— TASK OBJECTIVE —
Transcribe, starting at the line with "Given: Click the Gmail shelf icon" and ending at the line with "At what coordinates should I click to accomplish: Click", every line of the material below exactly, but leave out the pictures and anything outside that span.

EXERCISE MATERIALS section start

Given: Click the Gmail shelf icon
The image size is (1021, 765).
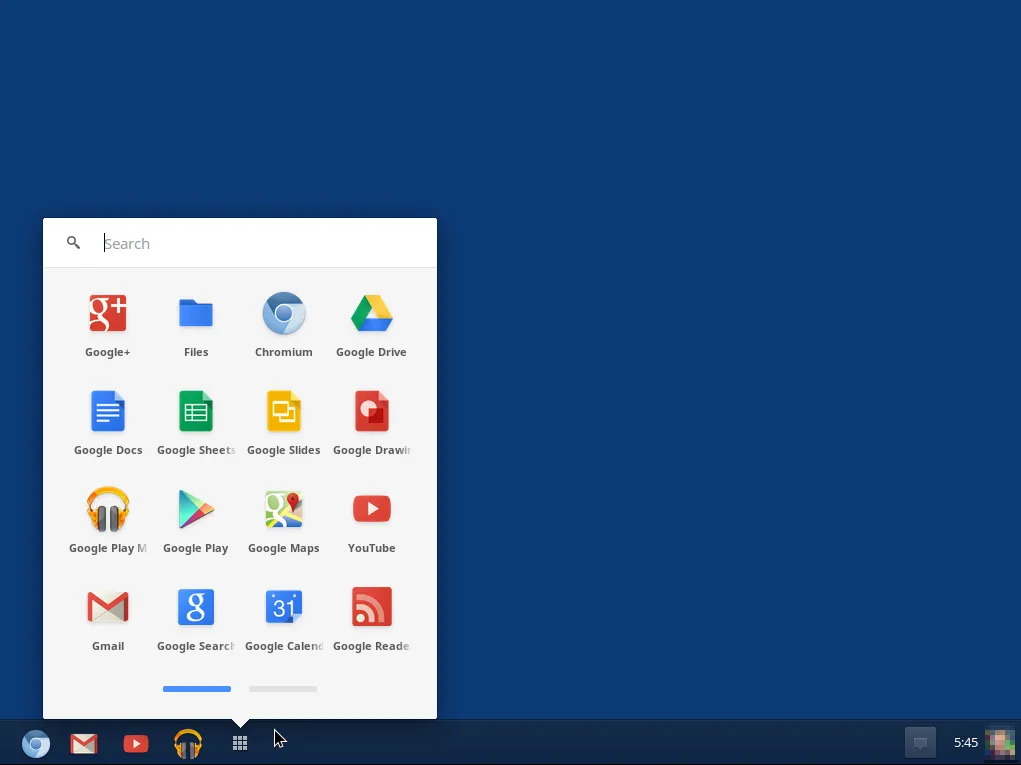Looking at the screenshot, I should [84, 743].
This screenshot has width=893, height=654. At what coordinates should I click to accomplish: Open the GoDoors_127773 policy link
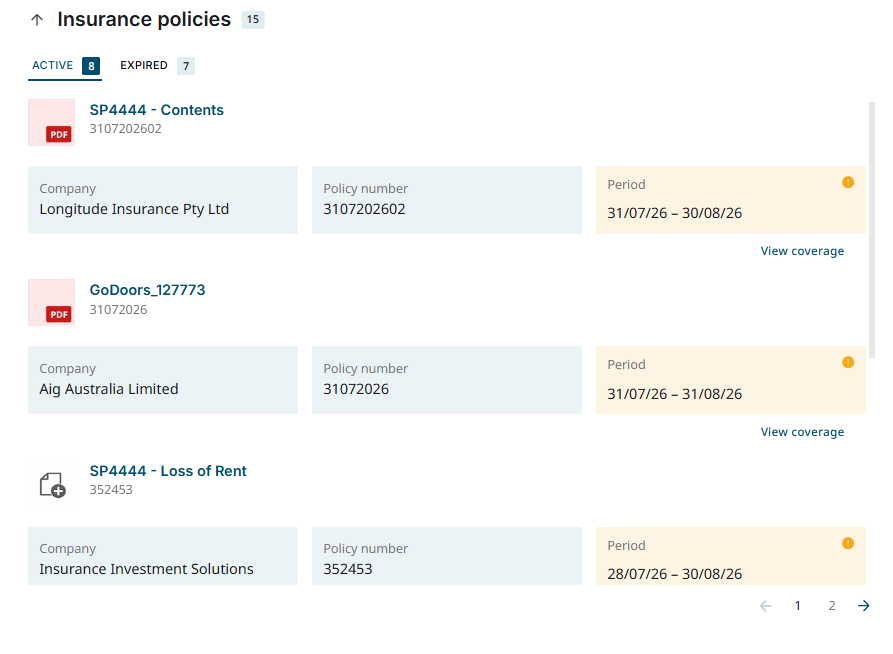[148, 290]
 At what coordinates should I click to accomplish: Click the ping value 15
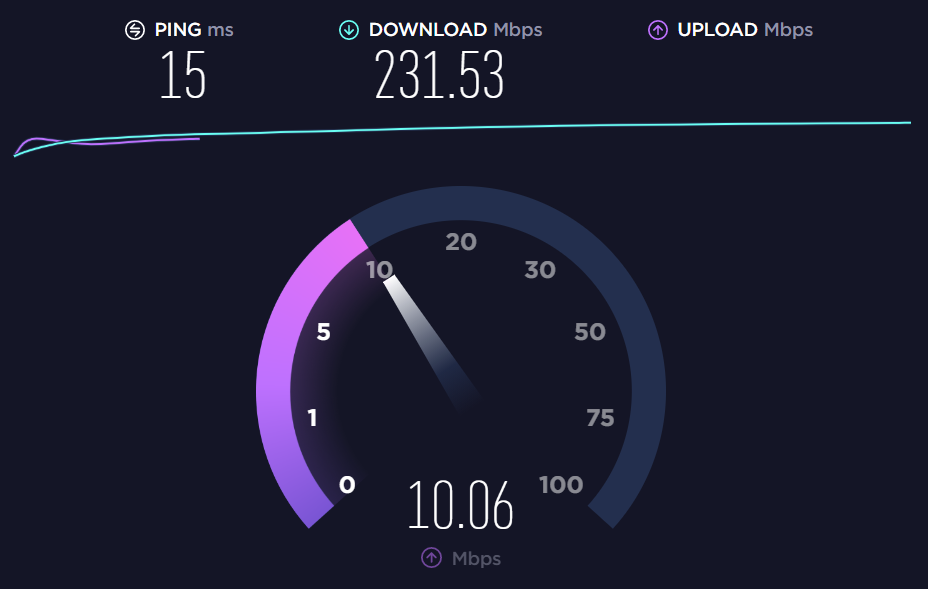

EXERCISE MATERIALS section end
EXERCISE MATERIALS section start

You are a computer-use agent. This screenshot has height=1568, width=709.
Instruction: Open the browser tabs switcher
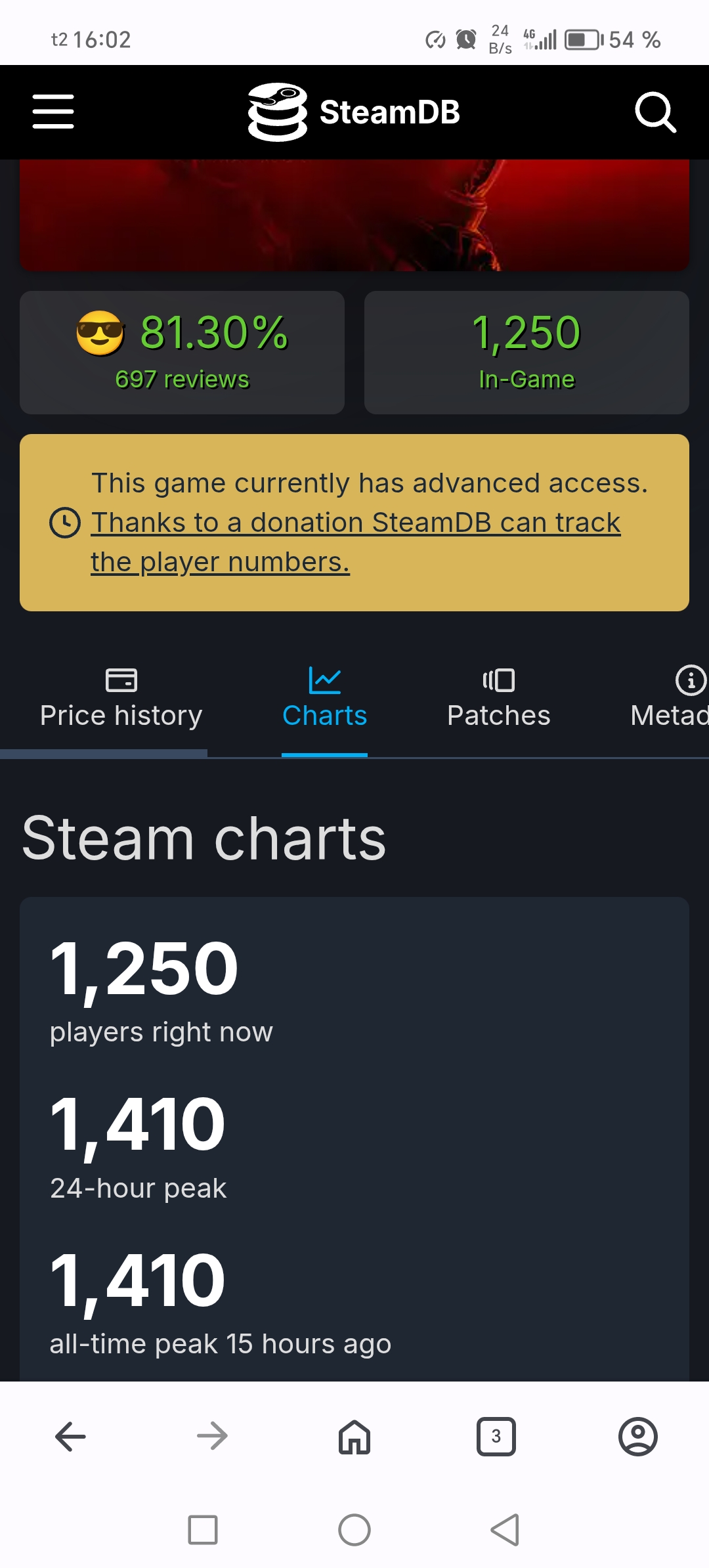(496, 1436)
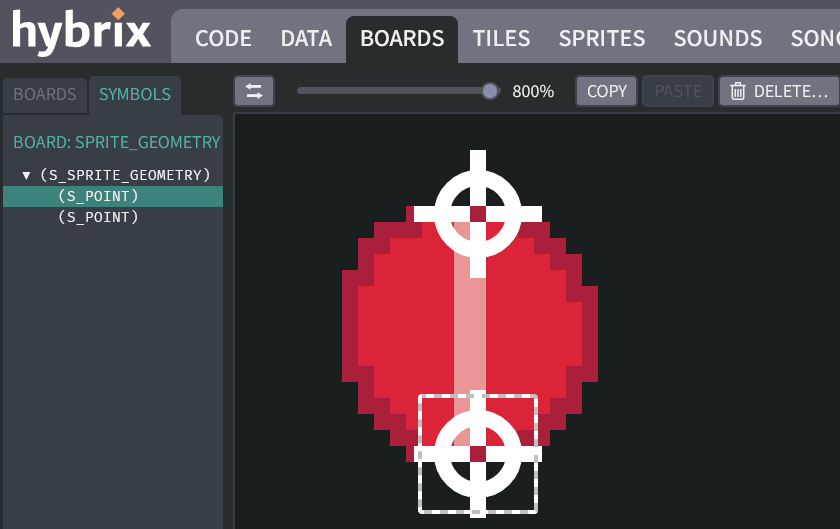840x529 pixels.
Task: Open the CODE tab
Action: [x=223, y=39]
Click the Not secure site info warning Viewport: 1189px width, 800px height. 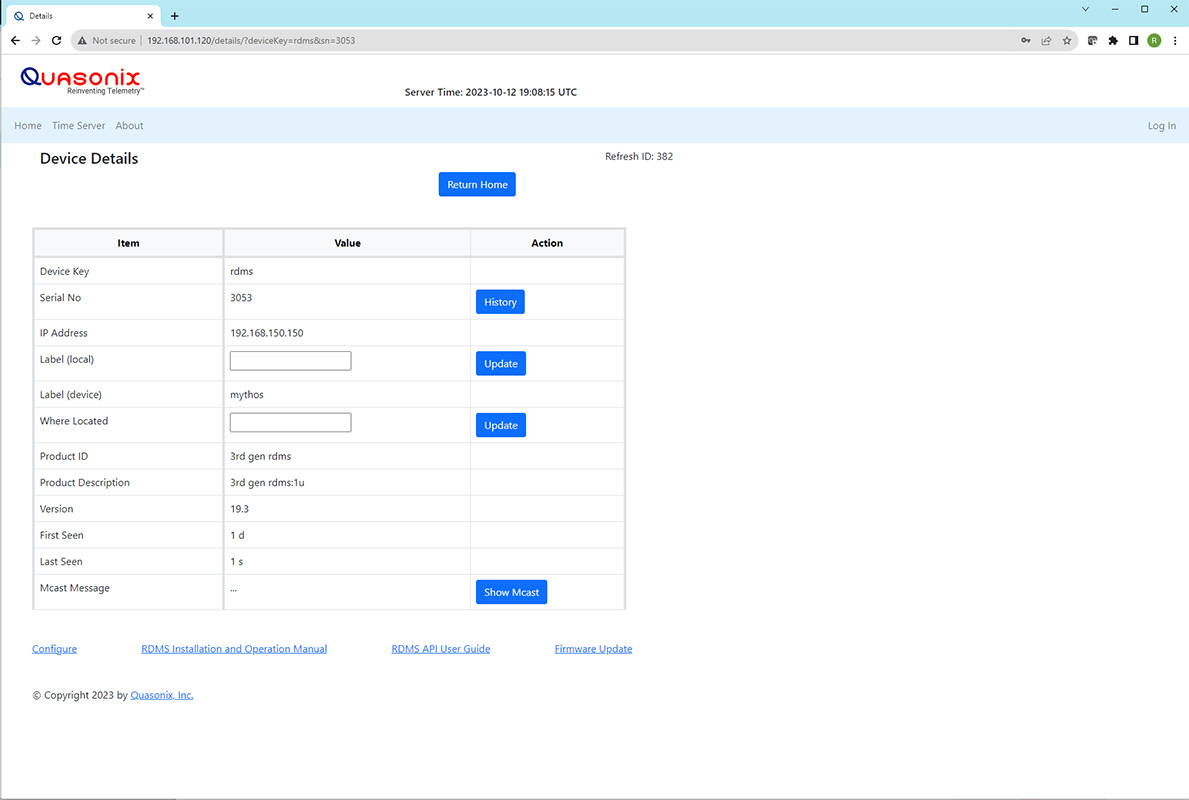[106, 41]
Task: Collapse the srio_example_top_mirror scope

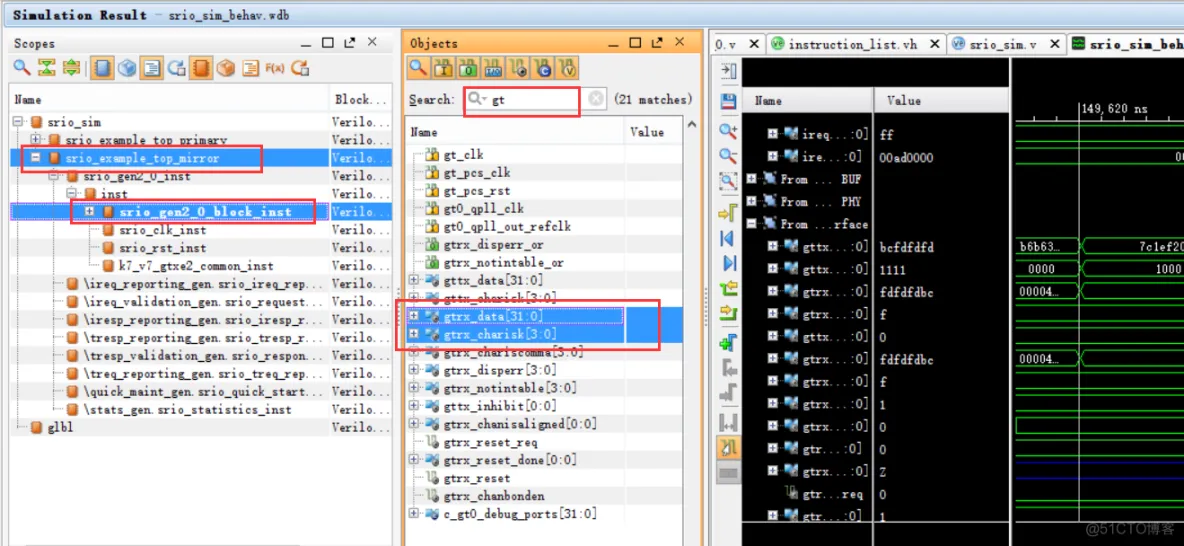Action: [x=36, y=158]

EXERCISE MATERIALS section end
EXERCISE MATERIALS section start

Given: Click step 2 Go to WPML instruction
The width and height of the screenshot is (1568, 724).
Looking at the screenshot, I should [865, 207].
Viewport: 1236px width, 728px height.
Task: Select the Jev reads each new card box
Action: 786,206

EXERCISE MATERIALS section end

— TASK RESPONSE —
Given: Click the Gmail shelf icon
The image size is (1021, 765).
Looking at the screenshot, I should [84, 743].
This screenshot has width=893, height=654. At what coordinates should I click to accomplish: Open the GoDoors_127773 policy link
[148, 290]
 At what coordinates should I click to accomplish: Click the ping value 15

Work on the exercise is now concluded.